==== Input ====
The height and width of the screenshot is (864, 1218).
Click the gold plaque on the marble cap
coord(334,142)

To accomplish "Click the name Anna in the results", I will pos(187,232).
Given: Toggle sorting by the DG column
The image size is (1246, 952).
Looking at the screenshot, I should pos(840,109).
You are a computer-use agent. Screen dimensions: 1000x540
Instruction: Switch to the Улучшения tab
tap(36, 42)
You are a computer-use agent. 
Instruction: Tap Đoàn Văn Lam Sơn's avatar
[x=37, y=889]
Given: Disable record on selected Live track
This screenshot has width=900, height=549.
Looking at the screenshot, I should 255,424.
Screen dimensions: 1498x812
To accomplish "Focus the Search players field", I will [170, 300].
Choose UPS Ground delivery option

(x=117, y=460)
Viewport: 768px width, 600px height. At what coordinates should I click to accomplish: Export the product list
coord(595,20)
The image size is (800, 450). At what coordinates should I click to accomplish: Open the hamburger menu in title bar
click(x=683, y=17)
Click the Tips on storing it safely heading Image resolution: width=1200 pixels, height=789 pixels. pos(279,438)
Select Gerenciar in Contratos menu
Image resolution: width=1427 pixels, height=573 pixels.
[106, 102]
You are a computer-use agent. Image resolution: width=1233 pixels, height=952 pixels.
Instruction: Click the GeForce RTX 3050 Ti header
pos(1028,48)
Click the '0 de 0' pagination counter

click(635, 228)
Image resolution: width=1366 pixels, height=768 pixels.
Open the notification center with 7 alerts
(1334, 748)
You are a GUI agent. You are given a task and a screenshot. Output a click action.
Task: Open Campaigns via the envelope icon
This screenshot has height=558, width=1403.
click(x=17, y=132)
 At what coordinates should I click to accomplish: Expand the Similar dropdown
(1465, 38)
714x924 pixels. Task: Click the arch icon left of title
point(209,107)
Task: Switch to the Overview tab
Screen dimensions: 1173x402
====
## Prompt:
The answer consists of the line holding "Task: Switch to the Overview tab" and every line after it up to the end of the records, word for word.

## Solution to the problem:
Task: Switch to the Overview tab
Screen dimensions: 1173x402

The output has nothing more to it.